Fourth, for Mother Teresa, if you take a look at the
windows::VirtualQuery
result on the in proc adressable space, you will see that a significant amount of memory is virtual memory mapped as video memory is used. On ATI cards, this is a full 256MB chunk of contiguous memory (at least on R9800 and x800). On Nv cards, it is just pieces of memory that are mapped here and there. Even though the driver is supposed to operate in a different address space, I'm sure this amounts to some kind of file mapping on the swap file to share address space between the driver and the app. This memory is only released when resources are freed from video memory. It took me some time to perform the experiments to check that, but I suggest that you try it too.

Finally, TC, or any kind of RAM to VID Mem virtual mapping is the way to go, but it is only used today on low end harware with almost just enough vid mem for a frame buffer and a few textures. Is can not really easily be used on high end cards (like 512MB VRAM) because the inproc addressable space is only of 2 GB, and that we are reaching a limit. 64 bit systems will help a lot in that area. It is also true (even though I've made myself the devil's advocate a few lines earlier) that API changes could ensure the streamining of a VMM system. It would be better for example to have tile based texture formats instead of plain scanline based ones, and other things of the like.
oops, that was me
Act of War - EugenSystems/Atari
This thread has been quite long, but still it seems my points not accepted.
So I have to argue further.

First, we need extended vid mem.
That is, when more than onboard mem is required at a time, we must use system mem directly. These sys mem should be deemed as part of REAL vid mem. And this is what I believe TC and HM are doing.

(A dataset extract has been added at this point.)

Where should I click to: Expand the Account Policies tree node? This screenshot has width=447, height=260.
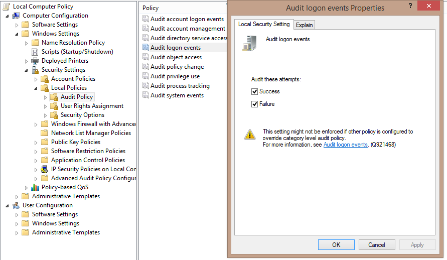[36, 79]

Second, we need virtual vid mem.
Not only we use VVM for purpose of extending real vid mem, but also we use it to avoid blocking. That is, VVM is REAL vid mem + System mem backup. REAL vid mem is a subset of system backup. So lock/modify is applied to system backup first to avoid blocking. Only uploading will interface with REAL vid mem.
D3D is suitable to do this.

I reason I dislike TC and HM is because I think even the first part could be accomplished by D3D.


Quote:
Secondly, it would be difficult for the D3D runtime to manage virtual memory, since VM needs some kind of hw support to do the address translation. There would a need for a driver vm API.

With what I stated above, I'd think it's not that hard for D3D to determine which part of memory is created as REAL vid mem without driver vm API.




Quote:Original post by Serenade
First, we need extended vid mem.
That is, when more than onboard mem is required at a time, we must use system mem directly. These sys mem should be deemed as part of REAL vid mem. And this is what I believe TC and HM are doing.


APIs have been perfectly capable of that for some time now. What TC and HM are is that they are methods of leveraging the PCIe bus to get exceedingly fast (relative to AGP) transfers between system memroy and GPU (presumably through some sort of DMA mechanism) while cutting costs by shipping video cards with only enough graphics memory to hold their framebuffer.